The non-American attributes of the type and the fact that a noticeable number of European actors moved their careers to Hollywood has made some film historians, like Enno Patalas, prefer the term 'stranger' instead of a 'lover'.
The Valentino myth was sealed with his premature death at the age of 31,[1] as it was followed by massive hysteria and collapses of the fans and his fellow actresses, a huge funeral with almost 100,000 people, and alleged suicides of several women.
[2] Other typecast actors such as Ramon Novarro, Ricardo Cortez, Antonio Moreno, Gilbert Roland, Rod La Rocque and Adolphe Menjou, the first who brought a certain measure of cynicism to the type, would follow.
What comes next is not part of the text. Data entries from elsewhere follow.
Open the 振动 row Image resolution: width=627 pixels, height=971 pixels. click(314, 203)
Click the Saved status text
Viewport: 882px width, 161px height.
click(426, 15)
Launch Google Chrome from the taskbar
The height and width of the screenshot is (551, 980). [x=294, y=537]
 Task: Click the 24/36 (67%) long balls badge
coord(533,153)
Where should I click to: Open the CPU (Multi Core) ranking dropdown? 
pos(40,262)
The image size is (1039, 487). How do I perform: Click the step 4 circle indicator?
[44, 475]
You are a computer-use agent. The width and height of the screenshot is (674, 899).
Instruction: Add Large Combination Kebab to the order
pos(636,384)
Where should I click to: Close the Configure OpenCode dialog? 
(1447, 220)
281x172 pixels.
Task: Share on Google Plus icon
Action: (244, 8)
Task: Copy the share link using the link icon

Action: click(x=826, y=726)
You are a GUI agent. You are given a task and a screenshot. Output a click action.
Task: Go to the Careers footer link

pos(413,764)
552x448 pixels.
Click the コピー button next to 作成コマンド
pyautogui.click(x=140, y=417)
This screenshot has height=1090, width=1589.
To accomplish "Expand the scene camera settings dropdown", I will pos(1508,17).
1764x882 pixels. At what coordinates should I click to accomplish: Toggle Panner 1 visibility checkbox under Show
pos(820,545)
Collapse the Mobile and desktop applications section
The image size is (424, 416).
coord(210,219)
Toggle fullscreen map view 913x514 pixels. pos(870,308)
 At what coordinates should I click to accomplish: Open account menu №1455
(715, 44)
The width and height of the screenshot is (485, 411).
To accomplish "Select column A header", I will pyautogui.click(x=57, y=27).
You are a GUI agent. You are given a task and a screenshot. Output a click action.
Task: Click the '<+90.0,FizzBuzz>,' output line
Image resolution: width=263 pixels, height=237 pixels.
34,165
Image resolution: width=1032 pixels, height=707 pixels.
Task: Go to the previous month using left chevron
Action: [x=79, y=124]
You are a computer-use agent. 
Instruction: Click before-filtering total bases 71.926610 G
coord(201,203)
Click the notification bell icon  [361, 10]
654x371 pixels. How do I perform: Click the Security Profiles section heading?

In the sound period, most popular American actors of the type were William Powell, Fredric March, Melvyn Douglas and commercially extremely successful Robert Taylor and Tyrone Power.
The 'French lover cliché' type was created by Charles Boyer, while popular British actors, prior to World War II, include Laurence Olivier, Leslie Howard, Robert Donat, David Niven and James Mason.
Marcello Mastroianni did some type acting but also very effectively evoked and parodied it in several films, while only partially it was represented by Robert Redford, Burt Reynolds, Gérard Depardieu and Michael York in the 1970s.